Only the lines containing the string "Task" are needed; copy all of them from the listing.

*** DATA EXTRACTS Section Begins ***

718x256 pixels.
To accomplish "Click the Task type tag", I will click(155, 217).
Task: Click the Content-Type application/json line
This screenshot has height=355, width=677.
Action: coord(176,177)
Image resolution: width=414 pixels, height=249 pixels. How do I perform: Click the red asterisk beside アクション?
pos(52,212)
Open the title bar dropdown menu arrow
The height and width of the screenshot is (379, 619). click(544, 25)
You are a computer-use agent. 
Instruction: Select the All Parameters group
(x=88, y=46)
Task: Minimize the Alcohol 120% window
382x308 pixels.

*** DATA EXTRACTS Section Ends ***

OUTPUT:
To accomplish "Click the Task type tag", I will click(155, 217).
Task: Click the Content-Type application/json line
Task: Minimize the Alcohol 120% window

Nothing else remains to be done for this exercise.